Selection:
There is a time leak at the monastary and Lu-Tze steps out of his role as a simple sweeper in order to “cross-link futures and pasts” to regain balance, but Lobsang quickly takes over. He is so skillfull that he provides perfect balance, which surprises even Lu-Tze. The apprentice can see problems with time before they happen, and while the History Monks think nothing of dumping thousands of years worth of excess time into the sea, Lobsang finds the perfect place for every last second.
Lu-Tze finds out about the construction of the glass clock and vows to stop it. The last time a glass clock was made, it measured the tick of the universe and there was a massive time slip, and Lu-Tze was unable to reach the device in time to prevent the Big Crash. He and Lobsang travel to Ankh Morpork by “slicing time”, a process where everything arounds them slows down almost to a stop but they keep moving at a rapid pace. Again, Lobsang shows an uncanny competance with this supposedly difficult skill.

Provided information:
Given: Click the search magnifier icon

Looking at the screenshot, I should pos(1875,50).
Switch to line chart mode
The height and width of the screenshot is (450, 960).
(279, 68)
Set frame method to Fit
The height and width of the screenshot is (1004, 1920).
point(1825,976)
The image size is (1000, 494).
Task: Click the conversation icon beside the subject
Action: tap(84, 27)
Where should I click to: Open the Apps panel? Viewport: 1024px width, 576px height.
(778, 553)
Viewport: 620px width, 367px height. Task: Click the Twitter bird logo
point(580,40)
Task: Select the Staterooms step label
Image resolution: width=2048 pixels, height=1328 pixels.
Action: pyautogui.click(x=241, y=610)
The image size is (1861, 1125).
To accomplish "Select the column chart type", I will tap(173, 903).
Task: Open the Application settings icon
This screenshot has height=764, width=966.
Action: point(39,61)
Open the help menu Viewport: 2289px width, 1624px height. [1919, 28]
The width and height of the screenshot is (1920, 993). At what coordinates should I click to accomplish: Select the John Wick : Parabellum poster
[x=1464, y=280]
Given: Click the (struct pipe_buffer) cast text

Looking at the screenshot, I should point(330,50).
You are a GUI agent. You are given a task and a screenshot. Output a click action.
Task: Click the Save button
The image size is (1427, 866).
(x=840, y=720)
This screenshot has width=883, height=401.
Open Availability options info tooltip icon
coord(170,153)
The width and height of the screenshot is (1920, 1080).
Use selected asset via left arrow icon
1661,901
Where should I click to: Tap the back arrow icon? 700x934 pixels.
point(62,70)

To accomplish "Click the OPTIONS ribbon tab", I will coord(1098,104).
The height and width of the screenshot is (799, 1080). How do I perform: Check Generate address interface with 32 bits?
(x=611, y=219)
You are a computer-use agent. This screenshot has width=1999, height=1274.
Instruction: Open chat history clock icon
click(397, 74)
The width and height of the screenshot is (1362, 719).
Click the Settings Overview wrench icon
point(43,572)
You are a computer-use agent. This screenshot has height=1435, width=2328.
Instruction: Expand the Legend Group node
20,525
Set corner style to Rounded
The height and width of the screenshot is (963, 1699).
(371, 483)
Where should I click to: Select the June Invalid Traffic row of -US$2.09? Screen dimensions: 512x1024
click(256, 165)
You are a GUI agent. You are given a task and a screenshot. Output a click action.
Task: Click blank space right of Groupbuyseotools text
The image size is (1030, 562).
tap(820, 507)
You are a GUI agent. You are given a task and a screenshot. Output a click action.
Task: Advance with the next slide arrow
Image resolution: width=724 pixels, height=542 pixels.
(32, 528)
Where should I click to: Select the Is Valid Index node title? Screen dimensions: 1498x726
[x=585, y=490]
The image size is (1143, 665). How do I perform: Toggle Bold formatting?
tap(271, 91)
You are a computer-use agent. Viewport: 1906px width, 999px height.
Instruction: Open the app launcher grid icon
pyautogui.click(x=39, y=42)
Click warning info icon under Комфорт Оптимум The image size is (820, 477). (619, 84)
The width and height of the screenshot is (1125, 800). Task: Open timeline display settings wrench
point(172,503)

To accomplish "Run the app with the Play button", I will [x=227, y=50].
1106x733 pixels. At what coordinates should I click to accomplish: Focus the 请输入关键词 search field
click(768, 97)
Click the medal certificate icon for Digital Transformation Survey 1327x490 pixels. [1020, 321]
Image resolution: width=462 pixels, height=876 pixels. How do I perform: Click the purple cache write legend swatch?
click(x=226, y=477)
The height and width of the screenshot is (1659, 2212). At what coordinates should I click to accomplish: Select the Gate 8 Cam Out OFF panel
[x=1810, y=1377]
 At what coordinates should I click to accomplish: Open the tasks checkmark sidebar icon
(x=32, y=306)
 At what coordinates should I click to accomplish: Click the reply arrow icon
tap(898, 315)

Requirements:
(a) Translate this sentence from the plot summary into Spanish: "Lu-Tze finds out about the construction of the glass clock and vows to stop it."
(b) Rewrite the stretch of the plot summary from "Lu-Tze finds out" through "supposedly difficult skill.", substituting "crystal clock" for "glass clock".
(c) Answer these questions using the plot summary.
(i) What role does Lu-Tze step out of when the time leak occurs?
(ii) Where do the History Monks dump excess time?
(iii) To which city do Lu-Tze and Lobsang travel?

Outputs by task:
(a) Lu-Tze se entera de la construcción del reloj de cristal y jura detenerlo.

(b)
Lu-Tze finds out about the construction of the crystal clock and vows to stop it. The last time a crystal clock was made, it measured the tick of the universe and there was a massive time slip, and Lu-Tze was unable to reach the device in time to prevent the Big Crash. He and Lobsang travel to Ankh Morpork by “slicing time”, a process where everything arounds them slows down almost to a stop but they keep moving at a rapid pace. Again, Lobsang shows an uncanny competance with this supposedly difficult skill.

(c)
(i) A simple sweeper
(ii) Into the sea
(iii) Ankh Morpork